[Stored data entries]
______________________________

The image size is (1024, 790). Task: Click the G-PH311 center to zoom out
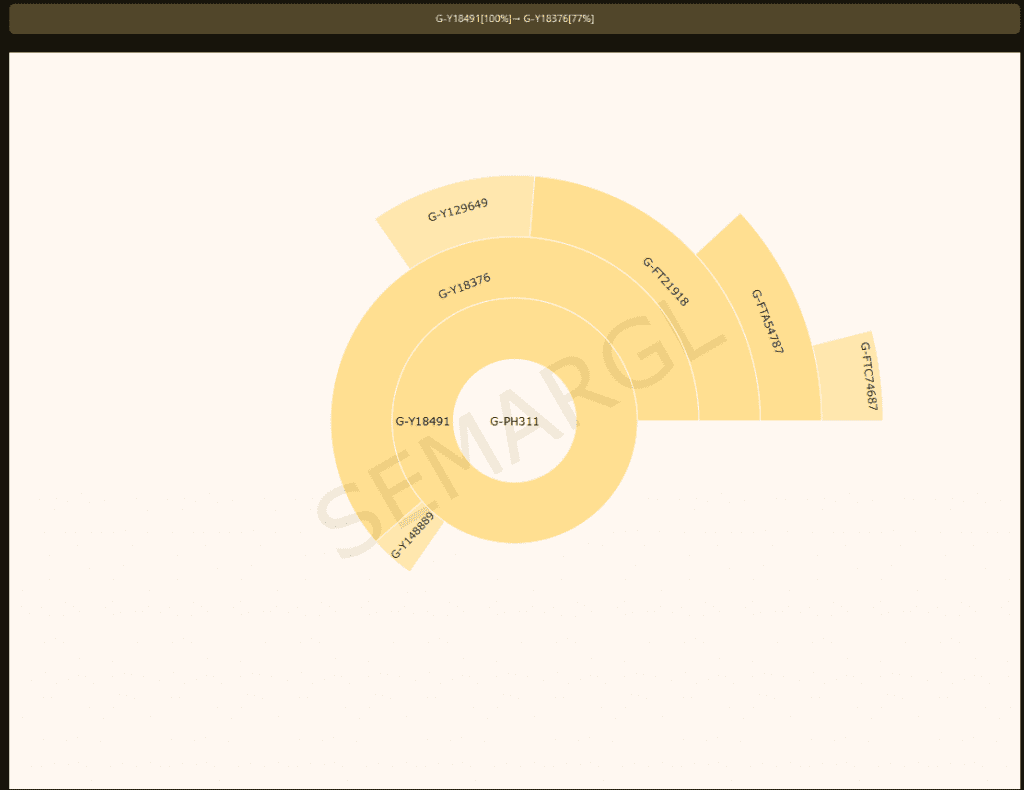coord(514,421)
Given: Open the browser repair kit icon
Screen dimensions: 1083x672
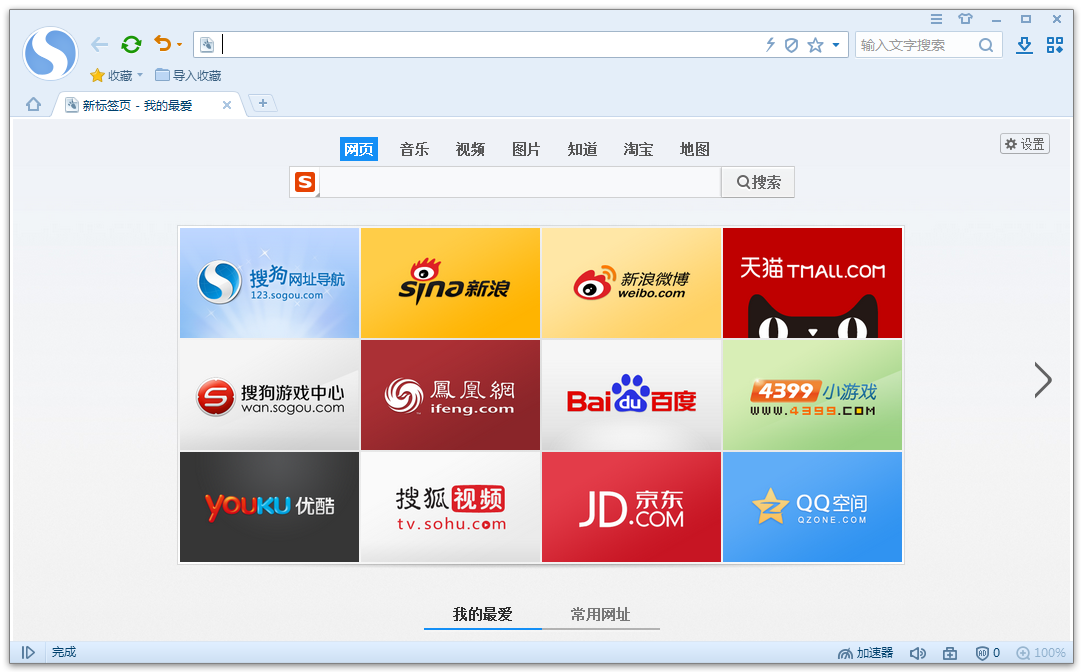Looking at the screenshot, I should [949, 652].
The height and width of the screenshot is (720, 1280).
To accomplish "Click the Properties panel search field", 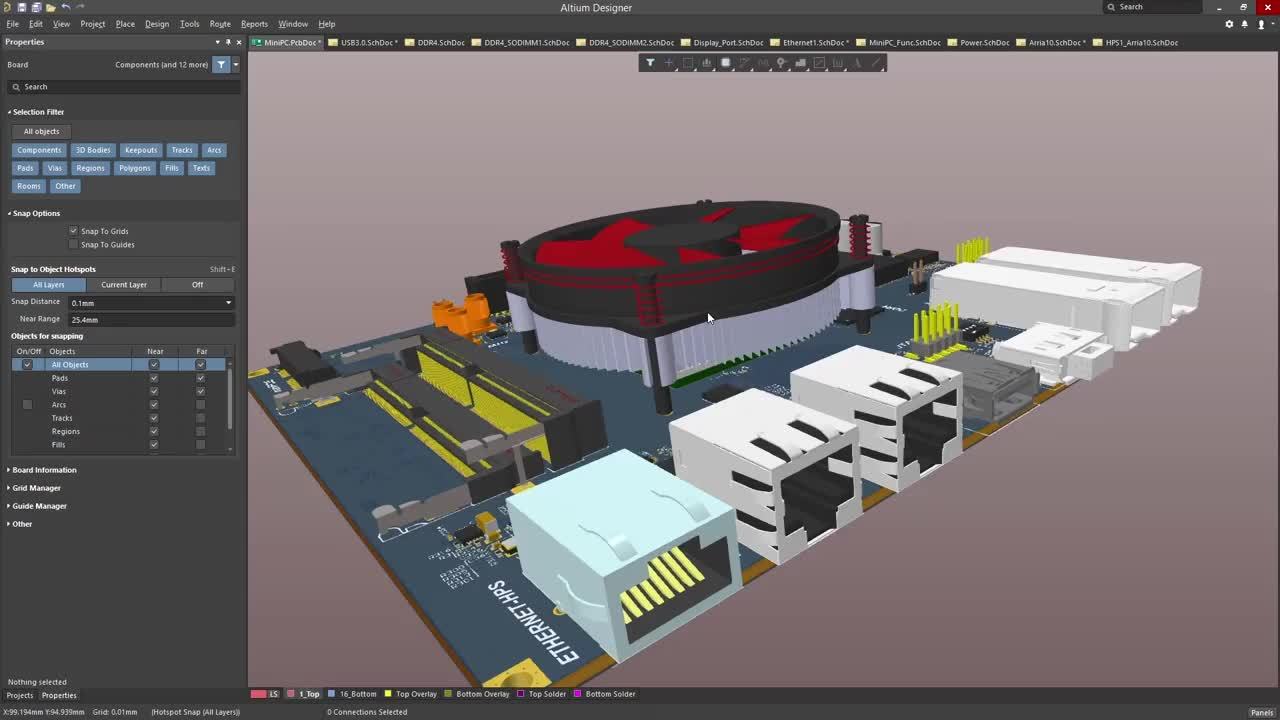I will 125,87.
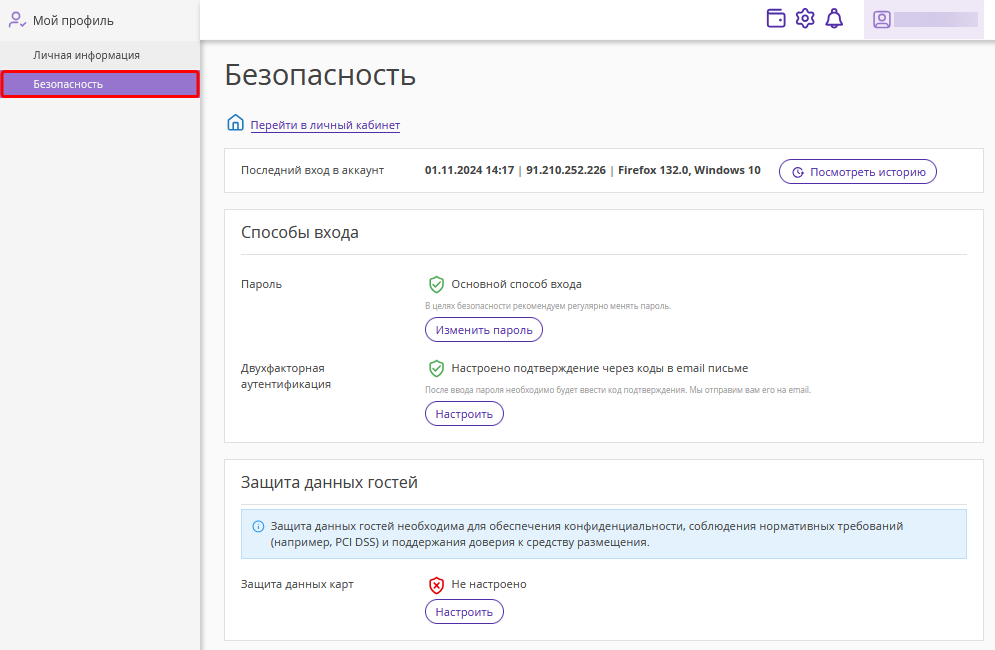Show notifications with the bell icon
The width and height of the screenshot is (995, 650).
[834, 18]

______________________________

WORK ORDER:
Only one stretch of the entries above is needed: the lines from the one containing "Screen dimensions: 1083x672" through the one containing "The height and". Copy it exactly, without the pictures.

WORKED SOLUTION:
Screen dimensions: 1083x672
Looking at the screenshot, I should [949, 652].
The height and width of the screenshot is (720, 1280).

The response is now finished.